— Passage cité —
7Pour le reste, il est vrai que la présence des invalides dans l’espace urbain peut être source de troubles. Sous l’Empire, à Avignon, sur les 684 affaires portées devant la police entre 1804 et 1814, 30, soit 4,4 %, concernent des militaires invalides accusés souvent d’injures ou de coups et blessures, parfois même d’atteinte à la pudeur ou de pédophilie11. Il semble de plus que des rivalités existent entre les pensionnaires et les autres vétérans : une bagarre a ainsi éclaté, à Avignon, le 3 septembre 1815, entre le lieutenant honoraire Pierre Philippe, pensionnaire de la succursale, et quatre personnes parmi lesquelles ont été reconnus Cartier, cordonnier sortant du 101e régiment d’infanterie de ligne, et un ancien tambour du 67e régiment12. La position privilégiée de ceux qui sont admis à bénéficier du régime des invalides suscite-t-elle des jalousies ? Cet incident révèle-t-il que les invalides constituent un monde à part ? Les procès-verbaux de la gendarmerie du Vaucluse confirment en tout cas que la violence quotidienne dans les rues d’Avignon peut être le fait des invalides13. Ainsi, en août 1814, une dispute a éclaté entre deux pensionnaires, dans un cabaret. L’un des deux a été blessé au point qu’il a fallu le transporter à l’hôpital14. Pour une raison identique, Jean Bonguidal, natif d’Avignon, et Pierre Murat, natif de Grenoble, sont arrêtés le 7 avril 182015. En décembre 1820, une femme porte plainte contre un invalide qui l’a blessée d’un coup de couteau16. En février 1821, l’officier Poisin est arrêté après avoir troublé à plusieurs reprises les représentations données au théâtre d’Avignon, où il se permettait du reste d’amener son chien17… Il faut néanmoins éviter de sur interpréter les sources qui fustigent ainsi les anciens soldats : dans le Paris du XVIIIe siècle, où les disputes sont omniprésentes, il existe un climat d’agressivité qui ne cherche pas à se contenir, tandis que chez les soldats les activités hors la loi sont quasi quotidiennes18. Par ailleurs, les travaux de Frédéric Chauvaud ont mis en évidence l’omniprésence de la violence dans la société française du XIXe siècle19.

— Objectifs —
1. Dans le passage sur les invalides d'Avignon, combien des 684 affaires portées devant la police entre 1804 et 1814 concernent des militaires invalides ?
2. Prolongez le passage sur les invalides d'Avignon au-delà de sa dernière phrase.
Les lignes proviennent d'une source distincte de ce passage.

— Informations fournies —

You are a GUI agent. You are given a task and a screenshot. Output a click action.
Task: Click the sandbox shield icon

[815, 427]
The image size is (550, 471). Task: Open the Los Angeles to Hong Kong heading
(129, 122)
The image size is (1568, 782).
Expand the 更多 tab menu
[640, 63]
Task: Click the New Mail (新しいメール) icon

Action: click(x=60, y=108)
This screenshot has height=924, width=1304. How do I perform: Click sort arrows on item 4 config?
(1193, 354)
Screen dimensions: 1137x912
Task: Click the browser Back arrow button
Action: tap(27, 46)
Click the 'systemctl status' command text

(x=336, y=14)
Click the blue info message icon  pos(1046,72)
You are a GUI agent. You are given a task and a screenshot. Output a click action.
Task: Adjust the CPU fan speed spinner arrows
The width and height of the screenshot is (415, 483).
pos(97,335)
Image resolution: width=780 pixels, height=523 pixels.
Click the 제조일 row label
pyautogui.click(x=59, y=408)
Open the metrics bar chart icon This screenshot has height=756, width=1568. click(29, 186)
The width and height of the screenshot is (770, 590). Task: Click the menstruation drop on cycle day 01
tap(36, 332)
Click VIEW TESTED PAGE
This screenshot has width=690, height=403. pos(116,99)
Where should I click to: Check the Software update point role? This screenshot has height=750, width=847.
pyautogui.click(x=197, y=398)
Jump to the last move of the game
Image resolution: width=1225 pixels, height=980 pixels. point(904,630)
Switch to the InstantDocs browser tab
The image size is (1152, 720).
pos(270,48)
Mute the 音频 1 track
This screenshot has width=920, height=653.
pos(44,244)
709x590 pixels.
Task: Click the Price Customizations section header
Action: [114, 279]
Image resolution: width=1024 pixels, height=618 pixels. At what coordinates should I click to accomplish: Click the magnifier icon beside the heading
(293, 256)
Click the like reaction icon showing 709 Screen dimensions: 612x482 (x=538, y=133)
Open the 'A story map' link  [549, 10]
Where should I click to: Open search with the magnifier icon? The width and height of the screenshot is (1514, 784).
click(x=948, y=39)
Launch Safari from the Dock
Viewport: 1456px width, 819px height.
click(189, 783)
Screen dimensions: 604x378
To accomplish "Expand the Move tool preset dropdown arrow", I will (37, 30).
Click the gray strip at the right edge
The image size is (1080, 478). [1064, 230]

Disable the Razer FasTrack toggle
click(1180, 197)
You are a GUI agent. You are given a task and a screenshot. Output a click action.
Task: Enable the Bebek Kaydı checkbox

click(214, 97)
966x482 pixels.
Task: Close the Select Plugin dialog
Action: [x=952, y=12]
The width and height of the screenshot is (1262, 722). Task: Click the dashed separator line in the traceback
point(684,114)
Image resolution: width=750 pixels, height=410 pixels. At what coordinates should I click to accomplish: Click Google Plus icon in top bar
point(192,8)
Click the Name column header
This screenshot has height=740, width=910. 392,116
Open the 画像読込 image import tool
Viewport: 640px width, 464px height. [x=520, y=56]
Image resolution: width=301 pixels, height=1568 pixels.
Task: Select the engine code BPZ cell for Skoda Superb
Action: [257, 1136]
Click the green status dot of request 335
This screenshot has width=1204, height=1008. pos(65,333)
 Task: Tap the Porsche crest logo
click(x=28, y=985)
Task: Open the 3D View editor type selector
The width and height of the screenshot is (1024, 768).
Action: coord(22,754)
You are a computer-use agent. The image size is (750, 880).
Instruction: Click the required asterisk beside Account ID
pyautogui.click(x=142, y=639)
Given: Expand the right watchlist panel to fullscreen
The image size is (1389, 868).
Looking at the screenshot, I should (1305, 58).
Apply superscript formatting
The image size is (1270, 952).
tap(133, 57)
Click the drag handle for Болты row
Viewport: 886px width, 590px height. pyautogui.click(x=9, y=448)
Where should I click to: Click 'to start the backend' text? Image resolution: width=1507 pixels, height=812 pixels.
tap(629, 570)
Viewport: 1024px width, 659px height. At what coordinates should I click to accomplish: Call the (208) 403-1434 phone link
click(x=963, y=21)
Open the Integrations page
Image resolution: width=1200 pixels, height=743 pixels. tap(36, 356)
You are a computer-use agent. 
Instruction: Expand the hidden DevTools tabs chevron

— Réponses par tâche —
1. 30 affaires, soit 4,4 %.

2.
8S’il ne faut donc pas forcément identifier les invalides à des hommes capables de troubler l’ordre de la cité, il semble en revanche que leurs concitoyens ont été nombreux à les assimiler à de farouches bonapartistes. Les haines exprimées dans le Midi, en 1815, contre les partisans de Napoléon se sont en effet retournées, entre autres, contre les invalides. Tandis que ces événements de la Terreur blanche tournent au tragique pour le maréchal Brune, dès le 2 août 1815, à Avignon, la correspondance du mois de septembre 1815 entre le sous-préfet d’Avignon et le préfet révèle que des pensionnaires de la succursale sont encore, à la fin du même mois, l’objet d’agressions. Ainsi, le 23 août, Joseph Picot, sergent à la 2e division de la succursale, a été maltraité à la porte de Loulle par des individus identifiés comme venant de Villeneuve-lès-Avignon20. Il est vrai que des invalides se sont engagés dans les affrontements consécutifs aux Cent Jours. En septembre 1815, seize d’entre eux sont encore détenus pour avoir pris part à des mouvements insurrectionnels visant à soutenir l’action du général Cassan, bonapartiste commandant le département de Vaucluse sous les Cent Jours. Ils perdent d’ailleurs leur droit à être pensionnés à l’hôtel et sont renvoyés dans leurs foyers21.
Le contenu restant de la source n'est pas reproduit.